Source: NordicHardware

ASUS ROG Ares Specifications Surface

About a month ago, it surfaces that ASUS was working on a limited-edition extreme high-end graphics accelerator that uses two Radeon HD 5870 GPUs, in essence an overclocked custom-design Radeon HD 5970, called the Republic of Gamers (ROG) Ares. The Ares builds on the legacy of the ROG Mars. It uses two AMD Cypress GPUs with 1600 stream processors, each, core and memory clock speeds on par with that of the Radeon HD 5870 (850 MHz / 1200 MHz), and double the amount of memory (2 GB per GPU, 4 GB on the card).

A CAD drawing of the Ares surfaced on Plaza.fi, which shows a single-PCB accelerator. The cooling design borrows a little from that of NVIDIA’s second edition GeForce GTX 295, in having a centrally located blower that drives air onto copper GPU blocks on its either sides. The cooler assembly, however, seems much larger at 2.5 slots’ thickness. ASUS also claims that the fan will be quieter on load than AMD’s reference HD 5970 leaf-blower. A table given out lists its important specifications, which shows it to have the same clock speeds as the single-GPU Radeon HD 5870 (850/1200 MHz), versus those of the HD 5970 (725/1000 MHz), twice the amount of GDDR5 memory, and results of an internally conducted 3DMark Vantage benchmark which shows a 28.2% increment over the HD 5970 on the Ares. The card is powered by three PCI-Express power connectors (8-pin + 8-pin + 6-pin), and may have significantly higher power draw. It has also been designed for record-setting scores in graphics benchmark competitions. Being a limited edition product, we expect productions in the tens of hundreds only. If the price of ROG Mars is anything to go by, this one will be an expensive product, too.

Source: Plaza.fi

ASUS Develops Radeon HD 5750 Formula Graphics Card

ASUS has developed its own take on AMD’s mid-range Radeon HD 5750 graphics accelerator, with the EAH5750 Formula 1 GB. Being a non-reference design product, it makes use of both cooler and PCB indigenously developed by the company. The black PCB seems slightly shorter than the reference PCB, and has its power connector located on the top, rather than on the end. The Radeon HD 5750 GPU features DirectX 11 compliance, 720 stream processors, and a 128-bit GDDR5 memory interface to connect to the 1 GB of memory on this card. It sticks to AMD’s reference clock speeds of 700/1050 MHz (core/memory).

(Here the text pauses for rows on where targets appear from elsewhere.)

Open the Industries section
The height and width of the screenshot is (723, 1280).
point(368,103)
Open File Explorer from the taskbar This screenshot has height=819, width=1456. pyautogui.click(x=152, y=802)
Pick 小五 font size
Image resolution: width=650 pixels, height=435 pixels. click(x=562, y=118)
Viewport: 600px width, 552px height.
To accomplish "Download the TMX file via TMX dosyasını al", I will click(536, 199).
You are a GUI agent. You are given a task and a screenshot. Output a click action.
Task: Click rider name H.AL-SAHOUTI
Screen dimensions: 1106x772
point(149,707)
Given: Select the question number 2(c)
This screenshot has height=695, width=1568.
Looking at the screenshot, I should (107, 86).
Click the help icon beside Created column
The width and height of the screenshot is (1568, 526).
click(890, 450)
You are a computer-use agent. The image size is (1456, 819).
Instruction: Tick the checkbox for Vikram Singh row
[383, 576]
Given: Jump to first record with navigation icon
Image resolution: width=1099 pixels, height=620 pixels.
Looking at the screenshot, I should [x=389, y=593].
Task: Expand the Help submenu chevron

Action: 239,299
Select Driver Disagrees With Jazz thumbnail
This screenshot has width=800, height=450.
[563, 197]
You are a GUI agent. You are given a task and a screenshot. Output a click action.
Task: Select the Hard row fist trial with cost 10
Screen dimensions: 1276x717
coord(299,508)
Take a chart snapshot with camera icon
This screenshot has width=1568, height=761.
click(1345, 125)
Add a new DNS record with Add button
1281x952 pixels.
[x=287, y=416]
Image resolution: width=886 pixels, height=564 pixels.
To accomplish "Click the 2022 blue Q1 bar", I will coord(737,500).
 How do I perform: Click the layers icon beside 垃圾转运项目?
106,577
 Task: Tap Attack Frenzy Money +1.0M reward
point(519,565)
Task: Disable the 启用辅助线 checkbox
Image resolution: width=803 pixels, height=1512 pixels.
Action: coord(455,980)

The other, more important selling point of this card is its custom designed GPU cooler. Apparently the design involves a GPU contact block from which metal fins project radially, on which a PWM-controlled fan circulates air. Characteristic to ASUS’ Formula series graphics cards, the cooler shroud coarsely resembles a Formula One racing car. The connectors are all rounded off onto one metal bracket, although the card still needs two expansion slots. Connectors include one each of DVI-D, D-Sub, and HDMI. The price is expected to be under € 120.